Given instruction
In the travel text below, turn the paragraph beginning "After our day in the National Park" into a short list that keeps its main facts.

Reading text
• • • •

At Puerco Pueblo, one of the largest prehistoric sites in the park, we saw amazingly descriptive petroglyphs left by the Indians. This one of the bird with what looks like a human baby in its beak looks to me like a stork delivering a baby but most likely has a much more historically accurate explanation.
These are the partially excavated remains of Puerco Pueblo, an ancestral Puebloan village abandoned about 1380.

And then we drove through the Painted Desert where the colors and rock formations are spread out as far as you can see and looks like a giant Van Gogh went a little crazy with the paintbrush.  But this is real–and deserved a lot more time and contemplation than we were able to give it.  Perhaps another time!

The palette of colors in the Painted Desert defies the eyes–from soft muted pastels to fiery reds and yellows.
Can you see the pinks reflected in the clouds?
Long dormant volcanoes can be seen in the far distance.
Does this even feel real? Yes, it is real! I took the picture but it looks almost like a painting from a fantasy world.
This photo was taken around midday. I would have loved to have stayed there and watched the colors deepen as the sun went down.

After our day in the National Park we went back to Holbrook where we were camped.  I did find a super place to stay if we ever give up on camping.  It’s on the strip in Holbrook which at one time was part of the historic HWY 66 before I-40 bypassed it.  Don’t you love it??!!

The Wigwam Hotel, in Holbrook, AZ just off I-40 must have been quite popular back in the HWY 66 days.   As you can see from the age of the cars some folks just came and never left!

• • • •

Data segment
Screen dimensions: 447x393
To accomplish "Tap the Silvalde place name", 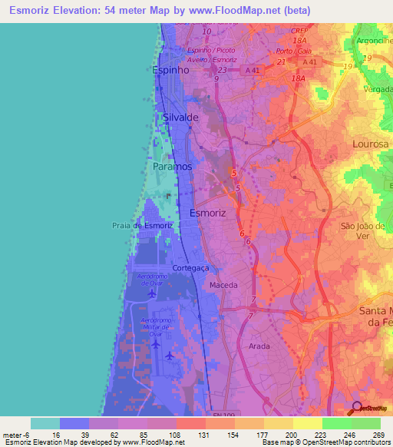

• • • •

Solution
- After the day in the National Park, they went back to Holbrook, where they were camped.
- The writer found a great place to stay if they ever give up camping.
- It is on the strip in Holbrook, which was once part of historic HWY 66 before I-40 bypassed it.